A new deal to keep the Formula 1 British Grand Prix at Silverstone will reportedly be signed this week.
Negotiations have been ongoing ever since to find a way to continue the event, one of just two to have featured on the F1 calendar ever year since its inception in 1950.
With this year’s event approaching this weekend, F1 boss Chase Carey last week met with a body looking to firm up the event’s future.
On Friday the All Party Parliamentary Group on Formula One shared a photo of the Group with Carey on social media, stating its ambition was to ‘safeguard’ the race.
Present at that meeting was David Richards, the former British American Racing team boss who is now the head of the Motor Sports Association, the UK equivalent of CAMS.
Speaking with the Sportsmail, Richards suggested the event’s future has been all but assured, with announcement expected in the coming days.
“I’m very positive there will be a successful conclusion before the Grand Prix,” Richards is quoted as saying.
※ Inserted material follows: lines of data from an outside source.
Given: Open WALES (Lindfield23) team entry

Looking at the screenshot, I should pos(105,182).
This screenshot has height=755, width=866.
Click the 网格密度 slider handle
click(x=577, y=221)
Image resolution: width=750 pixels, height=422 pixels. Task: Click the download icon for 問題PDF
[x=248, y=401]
“The fundamentals, the financial side, have been agreed.
“It is just the final details that need to be signed off, and I am confident they will be.”
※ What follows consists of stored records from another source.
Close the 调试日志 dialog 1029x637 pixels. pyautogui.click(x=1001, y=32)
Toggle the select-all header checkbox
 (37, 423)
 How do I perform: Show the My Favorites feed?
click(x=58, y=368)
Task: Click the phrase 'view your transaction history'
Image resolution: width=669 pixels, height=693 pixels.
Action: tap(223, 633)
Unlike many races on the calendar, Australia included, the British GP does not receive government funding, making it solely financed by the BRDC.
It’s reported last year’s event cost £17 million to stage, and only broke even with a crowd of more than 140,000 on race day.
By exercising the break clause, it made for the prospect of no British Grand Prix, and therefore no home race for seven of the sport’s 10 current teams.
The industry surrounding Formula 1 is estimated to employ 40,000 people and create £2 billion worth of business.
The loss of the Grand Prix would therefore potentially have had a far greater impact, hence the interest from the All Party Parliamentary Group on Formula One.
A renewed deal with Silverstone also looks to have put paid to the prospect of a race around the streets of London, a pipe dream concept which has been in the F1 ether for decades.